INTERNACIONAL

Un millón de niños sirios han tenido que abandonar sus hogares, según la ONU

23/08/2013 07:43 CEST | Actualizado 23/08/2013 11:44 CEST
EFE

El número de niños sirios que se han visto obligados a abandonar sus hogares a causa de la guerra civil ya ha alcanzado el millón, según han informado este viernes el Fondo de Naciones Unidas para la Infancia (UNICEF) y el Alto Comisionado de Naciones Unidas para los Refugiados (ACNUR) en un comunicado conjunto.

"El millón de niños refugiados marca un vergonzoso hito en el conflicto sirio", han asegurado ambas organizaciones, que han subrayado que este millón de niños está identificado, ya que han ayudado a las familias, que en su mayoría viven en algún tipo de asentamiento más o menos seguro, a conseguir los certificados de nacimiento para evitar que se conviertan en personas sin Estado.

De acuerdo con sus cifras, del millón de niños sirios refugiados en otros países, 768.000 tienen menos de 11 años de edad, mientras que más de dos millones de niños sirios se han desplazado a nivel interno y unos 7.000 han muerto en la guerra civil.

UNICEF y ACNUR han advertido de que, al margen de las consecuencias psicológicas, "los niños refugiados se enfrentan a peligros como la explotación sexual, los matrimonios y trabajos forzados y el tráfico de menores".

"NO SON SOLO NÚMEROS"

"No son solo números.

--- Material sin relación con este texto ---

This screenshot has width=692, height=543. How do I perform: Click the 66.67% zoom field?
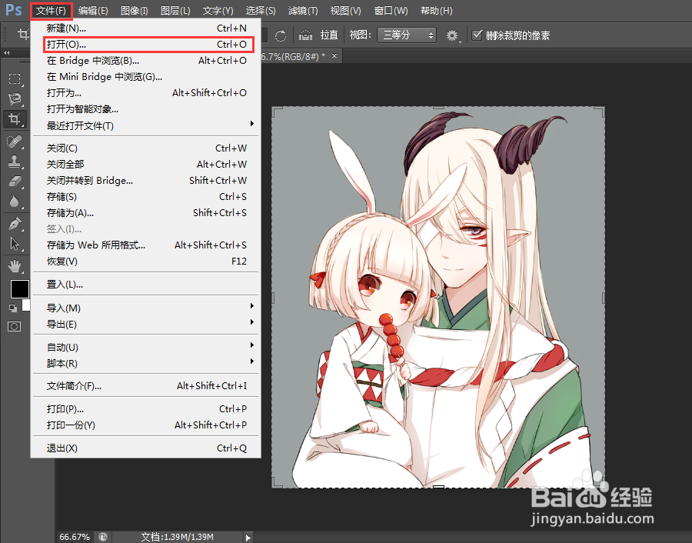coord(75,538)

Es una forma real de arrancar a los niños de sus hogares y, en algunos casos, de sus familias, enfrentándoles a horrores que solamente podemos empezar a comprender", ha dicho el director ejecutivo de UNICEF, Anthony Lake.

Lake ha considerado que "todos debemos compartir esta vergüenza porque mientras unos pocos trabajan para aliviar el sufrimiento de los afectados por esta crisis, la comunidad internacional ha fallado en su responsabilidad con los niños sirios". "Debemos parar y preguntarnos, en conciencia, cómo podemos seguir fallando a los niños sirios", ha instado.

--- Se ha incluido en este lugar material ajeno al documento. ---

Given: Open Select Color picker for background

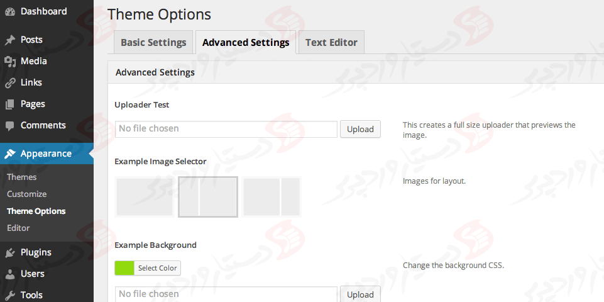Looking at the screenshot, I should coord(147,268).
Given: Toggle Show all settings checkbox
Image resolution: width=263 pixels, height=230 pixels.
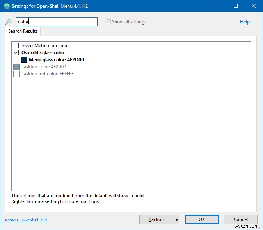Looking at the screenshot, I should [108, 22].
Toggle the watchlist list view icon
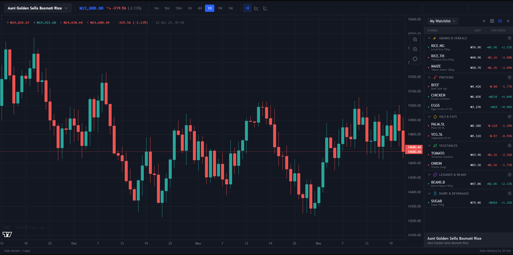This screenshot has height=255, width=513. click(500, 21)
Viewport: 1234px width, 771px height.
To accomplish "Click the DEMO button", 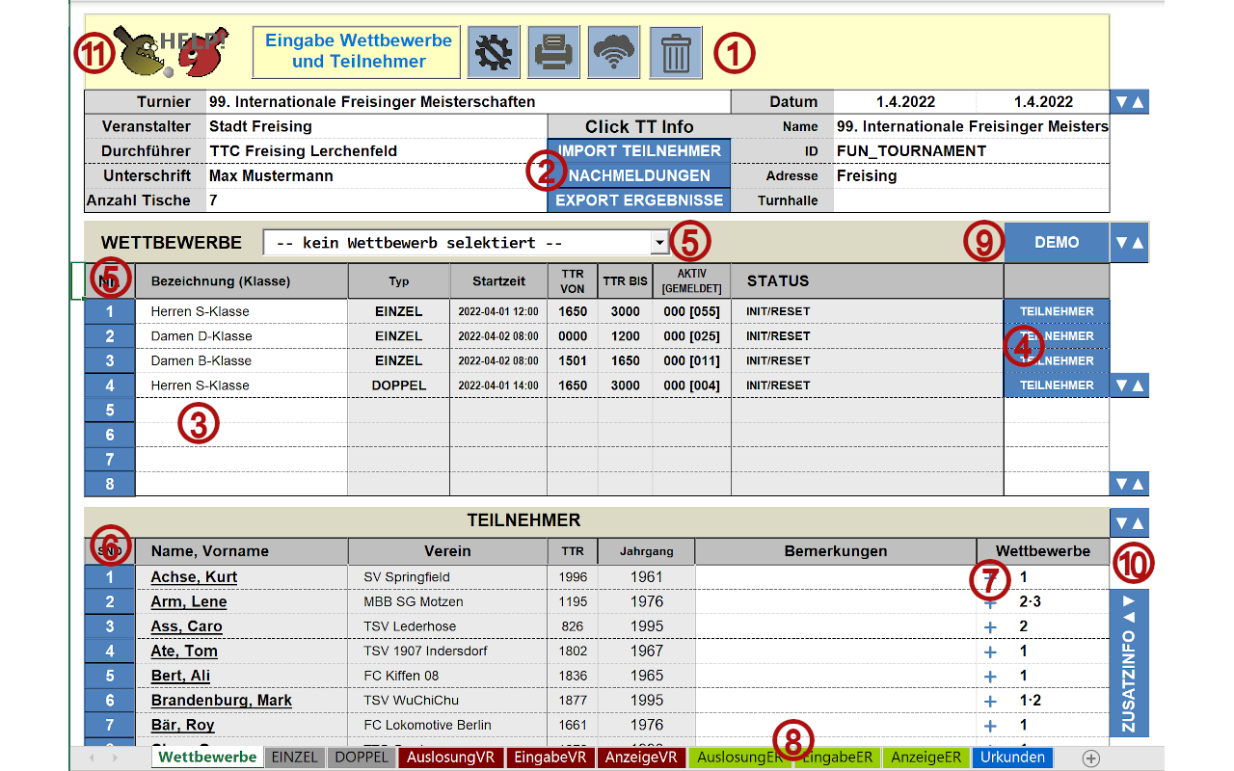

En la misma línea, el Alto Comisionado de Naciones Unidas para los Refugiados, Antonio Guterres, ha indicado que "lo que está en juego es nada menos que la supervivencia y el bienestar de una generación de inocentes". "Los niños sirios están perdiendo sus casas, sus familias y su futuro. Incluso después de cruzar la frontera están traumatizados y desesperanzados", ha alertado.